* [YOUR GOAL]
Every record is to be transcribed exactly as written.

* [PROVIDED RECORDS]
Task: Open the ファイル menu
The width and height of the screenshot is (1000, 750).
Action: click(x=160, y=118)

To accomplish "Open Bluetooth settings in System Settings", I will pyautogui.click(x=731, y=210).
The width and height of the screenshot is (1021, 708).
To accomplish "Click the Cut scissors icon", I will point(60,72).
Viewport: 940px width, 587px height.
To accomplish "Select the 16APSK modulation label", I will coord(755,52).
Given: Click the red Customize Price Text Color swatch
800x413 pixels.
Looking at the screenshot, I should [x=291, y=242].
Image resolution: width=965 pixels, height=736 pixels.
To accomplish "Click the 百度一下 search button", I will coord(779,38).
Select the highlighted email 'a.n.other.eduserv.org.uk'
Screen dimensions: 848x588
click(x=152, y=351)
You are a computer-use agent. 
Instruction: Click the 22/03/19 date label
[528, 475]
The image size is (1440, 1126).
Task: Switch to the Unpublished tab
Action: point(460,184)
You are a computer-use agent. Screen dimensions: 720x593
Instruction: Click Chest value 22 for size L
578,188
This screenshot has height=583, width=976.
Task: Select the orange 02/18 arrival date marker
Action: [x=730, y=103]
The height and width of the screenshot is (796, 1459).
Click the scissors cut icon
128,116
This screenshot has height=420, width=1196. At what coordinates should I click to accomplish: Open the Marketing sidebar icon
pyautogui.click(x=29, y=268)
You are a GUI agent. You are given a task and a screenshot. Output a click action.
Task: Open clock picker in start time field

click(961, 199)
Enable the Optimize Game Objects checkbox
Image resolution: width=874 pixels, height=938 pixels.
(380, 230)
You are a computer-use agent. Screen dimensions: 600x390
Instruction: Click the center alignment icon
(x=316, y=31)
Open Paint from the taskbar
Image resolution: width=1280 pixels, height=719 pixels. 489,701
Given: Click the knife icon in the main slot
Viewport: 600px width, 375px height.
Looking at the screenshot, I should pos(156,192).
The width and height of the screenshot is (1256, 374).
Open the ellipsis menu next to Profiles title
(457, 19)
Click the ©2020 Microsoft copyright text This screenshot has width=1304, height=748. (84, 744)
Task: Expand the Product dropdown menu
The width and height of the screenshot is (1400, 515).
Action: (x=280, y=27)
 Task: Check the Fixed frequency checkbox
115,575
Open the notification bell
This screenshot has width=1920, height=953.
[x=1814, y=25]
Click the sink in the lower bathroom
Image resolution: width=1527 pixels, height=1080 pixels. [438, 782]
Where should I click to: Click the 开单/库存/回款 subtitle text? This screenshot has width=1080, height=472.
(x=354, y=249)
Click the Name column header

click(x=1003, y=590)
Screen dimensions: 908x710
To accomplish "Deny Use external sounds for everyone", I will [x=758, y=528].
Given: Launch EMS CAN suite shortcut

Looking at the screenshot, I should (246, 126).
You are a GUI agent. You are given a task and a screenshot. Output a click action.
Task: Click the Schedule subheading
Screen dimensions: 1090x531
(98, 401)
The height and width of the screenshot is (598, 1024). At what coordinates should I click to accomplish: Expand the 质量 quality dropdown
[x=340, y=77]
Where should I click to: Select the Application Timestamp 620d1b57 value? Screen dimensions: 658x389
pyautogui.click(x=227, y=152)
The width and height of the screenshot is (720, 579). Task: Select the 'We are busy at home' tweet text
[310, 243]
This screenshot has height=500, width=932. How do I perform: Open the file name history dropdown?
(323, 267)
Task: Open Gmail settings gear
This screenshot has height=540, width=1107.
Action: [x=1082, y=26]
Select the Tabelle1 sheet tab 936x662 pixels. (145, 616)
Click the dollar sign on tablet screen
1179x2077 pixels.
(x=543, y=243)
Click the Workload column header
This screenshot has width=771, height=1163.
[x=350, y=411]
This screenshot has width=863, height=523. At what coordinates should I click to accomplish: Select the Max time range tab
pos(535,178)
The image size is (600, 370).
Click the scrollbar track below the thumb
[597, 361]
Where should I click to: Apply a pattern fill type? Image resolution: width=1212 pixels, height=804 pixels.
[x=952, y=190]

* [ANSWER TO THIS PROBLEM]
Task: Open the ファイル menu
The width and height of the screenshot is (1000, 750).
Action: click(x=160, y=118)

To accomplish "Open Bluetooth settings in System Settings", I will pyautogui.click(x=731, y=210).
The width and height of the screenshot is (1021, 708).
To accomplish "Click the Cut scissors icon", I will point(60,72).
Viewport: 940px width, 587px height.
To accomplish "Select the 16APSK modulation label", I will coord(755,52).
Given: Click the red Customize Price Text Color swatch
800x413 pixels.
Looking at the screenshot, I should [x=291, y=242].
Image resolution: width=965 pixels, height=736 pixels.
To accomplish "Click the 百度一下 search button", I will coord(779,38).
Select the highlighted email 'a.n.other.eduserv.org.uk'
Screen dimensions: 848x588
click(x=152, y=351)
You are a computer-use agent. 
Instruction: Click the 22/03/19 date label
[528, 475]
The image size is (1440, 1126).
Task: Switch to the Unpublished tab
Action: point(460,184)
You are a computer-use agent. Screen dimensions: 720x593
Instruction: Click Chest value 22 for size L
578,188
This screenshot has height=583, width=976.
Task: Select the orange 02/18 arrival date marker
Action: [x=730, y=103]
The height and width of the screenshot is (796, 1459).
Click the scissors cut icon
128,116
This screenshot has height=420, width=1196. At what coordinates should I click to accomplish: Open the Marketing sidebar icon
pyautogui.click(x=29, y=268)
You are a GUI agent. You are given a task and a screenshot. Output a click action.
Task: Open clock picker in start time field

click(961, 199)
Enable the Optimize Game Objects checkbox
Image resolution: width=874 pixels, height=938 pixels.
(380, 230)
You are a computer-use agent. Screen dimensions: 600x390
Instruction: Click the center alignment icon
(x=316, y=31)
Open Paint from the taskbar
Image resolution: width=1280 pixels, height=719 pixels. 489,701
Given: Click the knife icon in the main slot
Viewport: 600px width, 375px height.
Looking at the screenshot, I should pos(156,192).
The width and height of the screenshot is (1256, 374).
Open the ellipsis menu next to Profiles title
(457, 19)
Click the ©2020 Microsoft copyright text This screenshot has width=1304, height=748. (84, 744)
Task: Expand the Product dropdown menu
The width and height of the screenshot is (1400, 515).
Action: (x=280, y=27)
 Task: Check the Fixed frequency checkbox
115,575
Open the notification bell
This screenshot has width=1920, height=953.
[x=1814, y=25]
Click the sink in the lower bathroom
Image resolution: width=1527 pixels, height=1080 pixels. [438, 782]
Where should I click to: Click the 开单/库存/回款 subtitle text? This screenshot has width=1080, height=472.
(x=354, y=249)
Click the Name column header

click(x=1003, y=590)
Screen dimensions: 908x710
To accomplish "Deny Use external sounds for everyone", I will [x=758, y=528].
Given: Launch EMS CAN suite shortcut

Looking at the screenshot, I should (246, 126).
You are a GUI agent. You are given a task and a screenshot. Output a click action.
Task: Click the Schedule subheading
Screen dimensions: 1090x531
(98, 401)
The height and width of the screenshot is (598, 1024). At what coordinates should I click to accomplish: Expand the 质量 quality dropdown
[x=340, y=77]
Where should I click to: Select the Application Timestamp 620d1b57 value? Screen dimensions: 658x389
pyautogui.click(x=227, y=152)
The width and height of the screenshot is (720, 579). Task: Select the 'We are busy at home' tweet text
[310, 243]
This screenshot has height=500, width=932. How do I perform: Open the file name history dropdown?
(323, 267)
Task: Open Gmail settings gear
This screenshot has height=540, width=1107.
Action: [x=1082, y=26]
Select the Tabelle1 sheet tab 936x662 pixels. (145, 616)
Click the dollar sign on tablet screen
1179x2077 pixels.
(x=543, y=243)
Click the Workload column header
This screenshot has width=771, height=1163.
[x=350, y=411]
This screenshot has width=863, height=523. At what coordinates should I click to accomplish: Select the Max time range tab
pos(535,178)
The image size is (600, 370).
Click the scrollbar track below the thumb
[597, 361]
Where should I click to: Apply a pattern fill type? Image resolution: width=1212 pixels, height=804 pixels.
[x=952, y=190]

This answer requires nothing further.